1 – Prepare for the First Question

When feeling under pressure or nervous we may behave in many weird and wonderful ways. The most common first question in an interview is ‘Tell us a little bit about yourself?’. This is a warm up question to help the candidate relax by talking about a subject they should already know i.e. themselves.

TIP – Don’t go way back and talk about your Primary school etc. The question isn’t ‘Tell us your life history’ but unfortunately this is what some people do. Prepare a statement that focuses briefly on your personal circumstances (your family, if you have pets etc. and your hobbies,) but also include your past work history (if you have one) and the skills you have developed, what your passions are and what motivates you and want to achieve in your future. The trick is to balance the personal information with showing what type of person you are.

The first question is rarely viewed as a ‘scoring’ question i.e. it isn’t marked on the scoring matrix however a strong answer to the first question sets up the interviewers’ mindset in a totally different way.


2/ Do Your Research

Know what type of job role you are being interviewed for. If it is retail, expect questions about customer service, if it is warehouse, expect questions around accuracy etc.

Read the job description to get an understanding of what is required. Spend time doing internet research on the type of questions you may be asked and prepare responses. Try not to memorise responses word for word but gain an understanding why a question is asked and what they are looking for in your response.

Research the company -Again, if you have internet access, check out the company.
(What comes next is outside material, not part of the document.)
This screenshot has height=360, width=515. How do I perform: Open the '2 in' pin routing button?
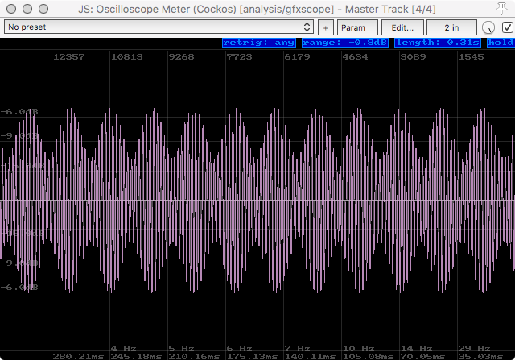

Find out what you can about them. You do not need to know every little detail on their Wikipedia entry, but know the basics. When did they start operations? How many employees do they have? What does their business do? Etc. Show you have an interest in getting this role and you know for whom you will be working.

Interviewers are assessing your work ethic as well as your knowledge (or the potential you can offer). An individual that has researched the role and the company is evidencing their work ethic. You may be surprised that many will not do a basic search so you will already stand out from the crowd!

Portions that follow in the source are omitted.